* [Your goal] Return only the lines of the listing below that run from the line with "Image resolution: width=390, height=1509." through the line with "Email * (24, 1344)", both ends included, exactly as written.

* [Data supplied]
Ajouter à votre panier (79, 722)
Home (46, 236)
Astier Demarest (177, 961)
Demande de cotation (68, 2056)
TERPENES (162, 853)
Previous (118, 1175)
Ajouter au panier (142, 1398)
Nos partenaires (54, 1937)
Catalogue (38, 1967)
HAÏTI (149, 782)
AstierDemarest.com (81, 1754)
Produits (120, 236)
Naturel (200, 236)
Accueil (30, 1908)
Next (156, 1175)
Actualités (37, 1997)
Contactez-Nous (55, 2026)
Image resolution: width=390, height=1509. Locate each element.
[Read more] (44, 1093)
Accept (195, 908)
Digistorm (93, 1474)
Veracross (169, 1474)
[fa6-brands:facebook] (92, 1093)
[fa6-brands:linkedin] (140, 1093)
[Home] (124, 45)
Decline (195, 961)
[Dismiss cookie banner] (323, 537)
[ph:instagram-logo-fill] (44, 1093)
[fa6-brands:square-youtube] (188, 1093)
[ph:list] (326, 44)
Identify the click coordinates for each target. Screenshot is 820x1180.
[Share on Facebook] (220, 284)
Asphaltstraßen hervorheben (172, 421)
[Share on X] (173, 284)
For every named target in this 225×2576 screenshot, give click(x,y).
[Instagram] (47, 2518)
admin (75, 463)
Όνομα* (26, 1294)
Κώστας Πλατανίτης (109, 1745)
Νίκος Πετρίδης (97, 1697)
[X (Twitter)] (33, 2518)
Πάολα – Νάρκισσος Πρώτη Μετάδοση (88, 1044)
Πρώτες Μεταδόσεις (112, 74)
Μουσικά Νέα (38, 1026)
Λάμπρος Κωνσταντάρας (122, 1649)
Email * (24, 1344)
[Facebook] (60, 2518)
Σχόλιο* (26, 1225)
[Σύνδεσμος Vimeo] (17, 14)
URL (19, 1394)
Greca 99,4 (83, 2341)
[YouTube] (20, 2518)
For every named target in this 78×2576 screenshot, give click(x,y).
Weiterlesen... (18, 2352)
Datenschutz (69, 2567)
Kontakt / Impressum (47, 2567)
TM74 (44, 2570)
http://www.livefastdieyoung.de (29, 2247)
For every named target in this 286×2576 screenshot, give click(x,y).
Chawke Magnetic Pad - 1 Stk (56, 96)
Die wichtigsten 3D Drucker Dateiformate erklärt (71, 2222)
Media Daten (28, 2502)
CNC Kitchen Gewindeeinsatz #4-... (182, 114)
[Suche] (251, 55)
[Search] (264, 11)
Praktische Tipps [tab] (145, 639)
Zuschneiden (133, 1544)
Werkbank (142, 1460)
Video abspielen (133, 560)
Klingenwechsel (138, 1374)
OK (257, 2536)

* [Solution for this task]
Image resolution: width=390, height=1509. Locate each element.
[Read more] (44, 1093)
Accept (195, 908)
Digistorm (93, 1474)
Veracross (169, 1474)
[fa6-brands:facebook] (92, 1093)
[fa6-brands:linkedin] (140, 1093)
[Home] (124, 45)
Decline (195, 961)
[Dismiss cookie banner] (323, 537)
[ph:instagram-logo-fill] (44, 1093)
[fa6-brands:square-youtube] (188, 1093)
[ph:list] (326, 44)
Identify the click coordinates for each target. Screenshot is 820x1180.
[Share on Facebook] (220, 284)
Asphaltstraßen hervorheben (172, 421)
[Share on X] (173, 284)
For every named target in this 225×2576 screenshot, give click(x,y).
[Instagram] (47, 2518)
admin (75, 463)
Όνομα* (26, 1294)
Κώστας Πλατανίτης (109, 1745)
Νίκος Πετρίδης (97, 1697)
[X (Twitter)] (33, 2518)
Πάολα – Νάρκισσος Πρώτη Μετάδοση (88, 1044)
Πρώτες Μεταδόσεις (112, 74)
Μουσικά Νέα (38, 1026)
Λάμπρος Κωνσταντάρας (122, 1649)
Email * (24, 1344)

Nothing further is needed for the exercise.